Dafür hab ich in 15 Jahren fünf Mäuse vernichtet^^
Wobei meine Copperhead gute 7 Jahre durchgehalten hat.


----------



## Stryke7 (31. August 2014)

*AW: Maus und Tastatur Verschleiß*

Ich kaufe eigentlich kein billiges Zeug ...   

Meine Maus ist derzeit eine RAT 7  Contagion,  hat jetzt ca. 3 Jahre.  Ich habe das Problem,  dass die mittlere Maustaste/  Mausrad  häufig doppelt oder dreifach einen Klick registriert,  weil die Führung in der das Rad runtergedrückt wird einfach abgeschliffen wird und es deshalb den Taster darunter nicht mehr ganz gerade trifft. 

Meine aktuelle Tastatur ist eine Logitech G110 ...   hat jetzt ca. 2 Jahre drauf.  Die Tasten sind bei denen ja eh sehr weich,  aber mittlerweile geht schon die schwarze Beschichtung auf den Tasten ab.  Das sieht man durch die Hintergrundbeleuchtung natürlich sehr deutlich.  

Davor hatte ich eine Razer Arctosa,  da ist nach ca. zwei Jahren einfach die flexible Oberfläche über den Multimedia-Tasten über den Rändern gerissen ...  

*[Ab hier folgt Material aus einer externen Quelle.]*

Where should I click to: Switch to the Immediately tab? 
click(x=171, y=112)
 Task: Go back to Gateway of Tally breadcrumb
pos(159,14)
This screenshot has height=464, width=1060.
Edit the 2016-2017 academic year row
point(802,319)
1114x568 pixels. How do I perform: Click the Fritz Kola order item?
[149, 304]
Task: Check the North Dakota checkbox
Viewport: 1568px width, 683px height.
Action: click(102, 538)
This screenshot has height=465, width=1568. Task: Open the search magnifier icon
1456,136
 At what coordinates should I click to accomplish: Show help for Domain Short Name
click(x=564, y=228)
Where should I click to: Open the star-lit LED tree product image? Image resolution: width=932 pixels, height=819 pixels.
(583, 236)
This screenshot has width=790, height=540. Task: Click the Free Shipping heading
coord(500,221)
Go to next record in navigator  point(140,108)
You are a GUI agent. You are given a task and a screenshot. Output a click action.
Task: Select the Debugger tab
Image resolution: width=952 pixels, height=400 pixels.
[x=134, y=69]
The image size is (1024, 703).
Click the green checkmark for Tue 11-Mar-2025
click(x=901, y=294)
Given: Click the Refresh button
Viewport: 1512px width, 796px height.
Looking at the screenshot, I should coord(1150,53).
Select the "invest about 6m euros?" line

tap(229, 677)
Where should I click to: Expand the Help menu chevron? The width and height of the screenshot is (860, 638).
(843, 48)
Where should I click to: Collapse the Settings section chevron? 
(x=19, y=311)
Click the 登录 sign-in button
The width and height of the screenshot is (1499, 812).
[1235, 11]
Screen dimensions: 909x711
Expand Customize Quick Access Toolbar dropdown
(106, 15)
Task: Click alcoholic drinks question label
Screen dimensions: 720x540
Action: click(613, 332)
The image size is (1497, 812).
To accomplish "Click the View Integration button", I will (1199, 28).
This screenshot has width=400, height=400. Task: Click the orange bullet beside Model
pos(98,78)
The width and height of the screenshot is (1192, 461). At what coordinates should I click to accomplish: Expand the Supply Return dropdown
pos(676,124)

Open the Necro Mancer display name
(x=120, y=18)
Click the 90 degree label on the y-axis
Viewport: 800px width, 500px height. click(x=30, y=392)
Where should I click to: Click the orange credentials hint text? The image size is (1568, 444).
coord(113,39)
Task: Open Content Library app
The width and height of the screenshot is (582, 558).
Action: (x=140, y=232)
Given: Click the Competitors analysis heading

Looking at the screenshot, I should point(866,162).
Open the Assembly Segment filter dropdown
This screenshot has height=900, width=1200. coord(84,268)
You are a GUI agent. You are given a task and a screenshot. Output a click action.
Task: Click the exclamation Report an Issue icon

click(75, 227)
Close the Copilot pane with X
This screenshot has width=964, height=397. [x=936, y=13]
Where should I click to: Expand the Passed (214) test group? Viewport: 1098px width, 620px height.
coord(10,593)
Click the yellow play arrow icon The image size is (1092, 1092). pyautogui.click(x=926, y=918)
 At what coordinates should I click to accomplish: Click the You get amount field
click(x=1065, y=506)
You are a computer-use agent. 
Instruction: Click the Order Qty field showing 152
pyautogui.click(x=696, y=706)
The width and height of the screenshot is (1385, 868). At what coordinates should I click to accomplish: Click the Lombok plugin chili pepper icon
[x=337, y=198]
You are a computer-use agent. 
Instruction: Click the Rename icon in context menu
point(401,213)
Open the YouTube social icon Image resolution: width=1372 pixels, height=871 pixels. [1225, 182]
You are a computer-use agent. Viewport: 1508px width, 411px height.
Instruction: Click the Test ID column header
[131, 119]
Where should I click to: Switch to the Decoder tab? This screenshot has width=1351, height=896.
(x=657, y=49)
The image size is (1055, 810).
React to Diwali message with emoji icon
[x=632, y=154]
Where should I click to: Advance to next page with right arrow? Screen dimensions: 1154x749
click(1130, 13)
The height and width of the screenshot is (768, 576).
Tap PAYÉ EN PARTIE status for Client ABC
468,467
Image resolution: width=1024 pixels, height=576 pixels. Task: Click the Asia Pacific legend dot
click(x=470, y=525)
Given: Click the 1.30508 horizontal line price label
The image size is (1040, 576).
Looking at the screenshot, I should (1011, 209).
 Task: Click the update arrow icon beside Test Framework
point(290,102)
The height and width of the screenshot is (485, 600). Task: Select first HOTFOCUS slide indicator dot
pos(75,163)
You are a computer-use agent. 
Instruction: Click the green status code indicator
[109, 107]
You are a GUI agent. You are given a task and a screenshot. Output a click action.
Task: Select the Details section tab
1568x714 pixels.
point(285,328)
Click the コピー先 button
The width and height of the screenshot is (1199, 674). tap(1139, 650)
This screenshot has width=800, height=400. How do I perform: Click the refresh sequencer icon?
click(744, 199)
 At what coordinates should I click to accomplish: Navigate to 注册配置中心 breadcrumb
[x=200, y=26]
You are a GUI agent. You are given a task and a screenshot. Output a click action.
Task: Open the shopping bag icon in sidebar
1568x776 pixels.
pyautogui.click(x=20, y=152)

Mich wundert das nur,  weil meine uralte Dell-Tastatur bestimmt sechs Jahre gehalten hat,  bis einige Tasten komplett ausgefallen sind.  Und meine letzte Maus,  eine Speedlink Kudos,  läuft nach wie vor einwandfrei und sieht ehrlich gesagt auch noch viel besser aus.  Sie hängt jetzt immer am Laptop.


----------



## Teutonnen (1. September 2014)

Ich kann dazu nicht mal was sagen. Ich hatte ewig lange eine g500, die ich leider in Bier ertränkt habe.
Nicht die Schuld der Maus.

Dann die g500s gekauft und recht bald wieder entsorgt - die Daumengummierung ist eine Frechheit. Also ne g400s gekauft. 

Seit ich csgo spiele, habe ich interessanterweise meine Griffart unbewusst von palm auf claw geändert. Irgendwann wurde die g400s einfach immer unbequemer...

Also ne Avior 7000 angeschafft und die ist immer noch perfekt in Schuss.


----------



## Captn (1. September 2014)

Bevor ich meine R.A.T. 5 gekauft habe, hatte ich so um die 4-5 Mäuse über den Jordan gejagt. Nicht, dass ich die Dinger gegen die Wand geworfen habe oder ähnliches, aber der Billigmist hat dann trotz eindeutigem Leuchten einfach nicht mehr wollen. Seit dem habe ich noch eine Kabellose übrig, welche bisher immer noch funzt .


----------



## CL4P-TP (1. September 2014)

Bei mir sind bis jetzt nur Empfänger von Kabellosen Mäusen verreckt.


----------



## tsd560ti (1. September 2014)

Das ist der Grund, weshalb ich den Pc immer vorsichtig nach hinten schiebe


----------



## Seabound (1. September 2014)

Ich hab seit nem Jahr ne Logitec Maus. Die fliegt häufiger mal durch die Gegend an die Wand oder ich knall die auf den Tisch. Hab somit schon ein paar mal versucht, das Ding mutwillig kaputt zu machen. Die ist aber echt super stabil. Funktioniert wie am ersten Tag. Würde ich sofort wieder kaufen.


----------



## CL4P-TP (1. September 2014)

tsd560ti schrieb:


> Das ist der Grund, weshalb ich den Pc immer vorsichtig nach hinten schiebe



Das war noch bei meinem Schrotttop. Die Dinger sind teilweise einfach bei der normalen Benutzung zerfallen.


----------



## Kiedl (26. September 2014)

*AW: Maus und Tastatur Verschleiß*

Wer billig kauft, kauft zweimal!


----------



## CL4P-TP (26. September 2014)

Kiedl schrieb:


> Wer billig kauft, kauft zweimal!



Waren aber nicht billig


----------